The major benefit of coaxial cable is that it is completely shielded so that external noise has little or no effect on it. Coaxial cables are unbalanced lines; the current in the center conductor is referenced to the braid, which is connected to ground. Coaxial cables provide significant but not complete protection from noise pickup or crosstalk from inductive or capacitive coupling due to external signals. In contrast, unshielded lines may pick up signals and crosstalk and can even radiate energy, resulting in an undesirable loss of signal.

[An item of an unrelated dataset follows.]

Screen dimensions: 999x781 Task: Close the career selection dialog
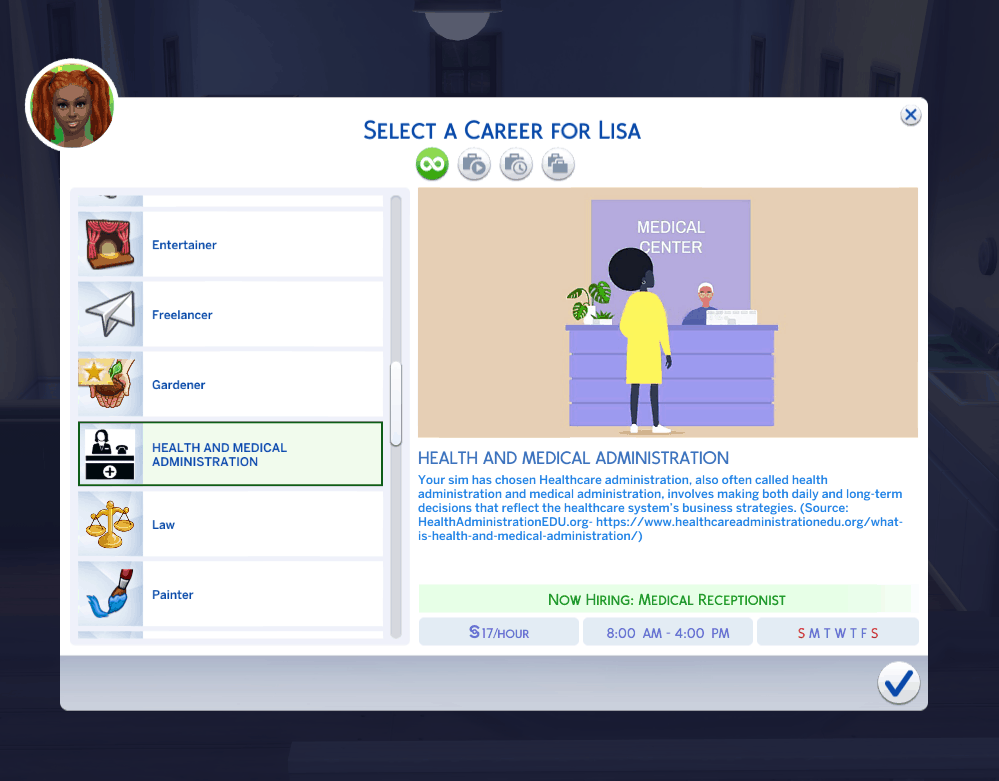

It is necessary to know the characteristic impedance of coaxial cables because there is a need to match the impedance of the cable to where it is attached to (whether a transmitter or a antenna) for maximum power transfer. Coaxial cables typically have a lower impedance compared to balanced lines and dipole antennas. In this case, a balun (balanced to unbalanced) transformer is often used to match them.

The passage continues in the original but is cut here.